Alejandra V. Rodríguez Rondón1, Ana Gebara Garcia de Lima1, Patric J.D. Delhanty1, JennyA. Visser1
(1) Dept. of Internal Medicine and Obesity Center CGG, Erasmus MC, University Medical Center Rotterdam, Rotterdam, Netherlands
G protein-coupled receptors (GPCRs) in hypothalamic neurons, such as melanocortin-4 receptor (MC4R) and the serotonin receptors, HTR1B and HTR2C, are important mediators of appetite and energy regulation. Loss of function (LoF) variants in MC4R are associated with monogenic obesity in humans. Interactions between GPCRs modulate their signaling mechanisms. Since MC4R, HTR1B and HTR2C are co-expressed in hypothalamic neurons, we aimed to discover whether serotonin receptors modulate signaling of wild type (WT) MC4R and obesity-associated MC4R variants.
HEK293 cells were transiently transfected with expression plasmids encoding WT or variant MC4R and empty vector, WT HTR1B or HTR2C, and stimulated with α-MSH. The effects of the serotonin receptors on MC4R cell surface expression and α-MSH-stimulated cAMP response were measured using bioluminescent assays. We assessed WT and three obesity-associated MC4R variants (T150I, F262L, and V255A), previously categorized as complete-LoF, partial-LoF, and WT-like, respectively, based on their cAMP responses to α-MSH.

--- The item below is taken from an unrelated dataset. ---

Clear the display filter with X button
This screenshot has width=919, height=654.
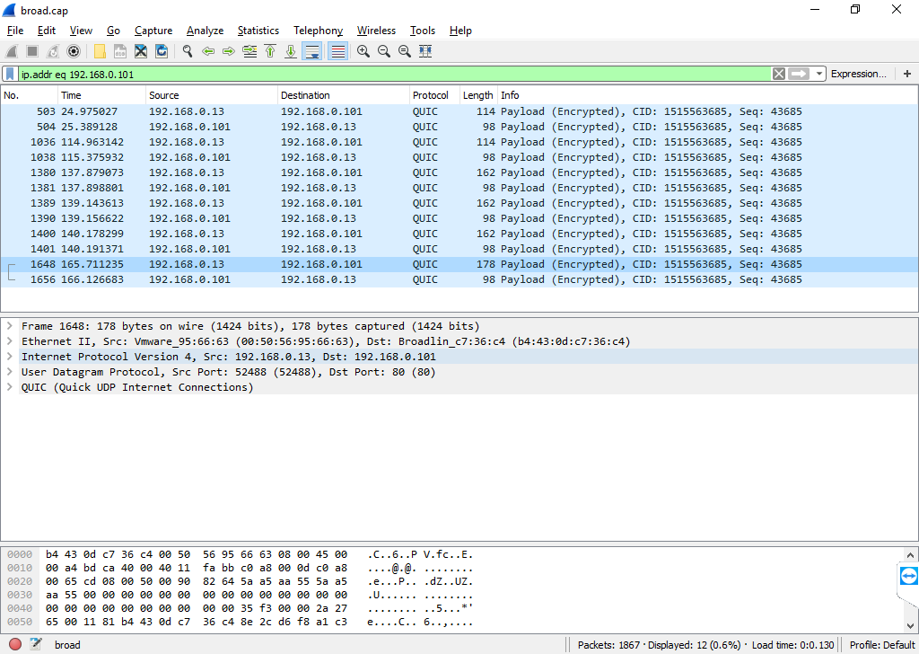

HTR1B suppressed maximal cAMP responses of WT MC4R and variant V255A by 69±10% and 62±8% (p<0.001), respectively. HTR1B decreased WT MC4R cell surface expression by 29±3% (p<0.001) but not of the variants. Unlike HTR1B, HTR2C potentiated maximal cAMP responses of WT MC4R and variants F262L and V255A by 82±23%, 31±5% and 114.2±34% respectively (p<0.05), but not of T150I. However, HTR2C increased the cell surface expression of T150I by 60±16% (p<0.05) to levels of WT MC4R, but had no effect on WT MC4R, or variants F262L and V255A.
Results:
Our results show that serotonin receptors HTR1B and HTR1C oppositely modulate MC4R signaling. These findings suggest that MC4R may heterodimerize with serotonin receptors impacting cell surface expression and possibly the interaction with downstream signaling proteins. Furthermore, our results show that these serotonin receptors alter signaling of MC4R variants. Unraveling the underlying mechanism may aid to understand the impact of MC4R variants in monogenic obesity.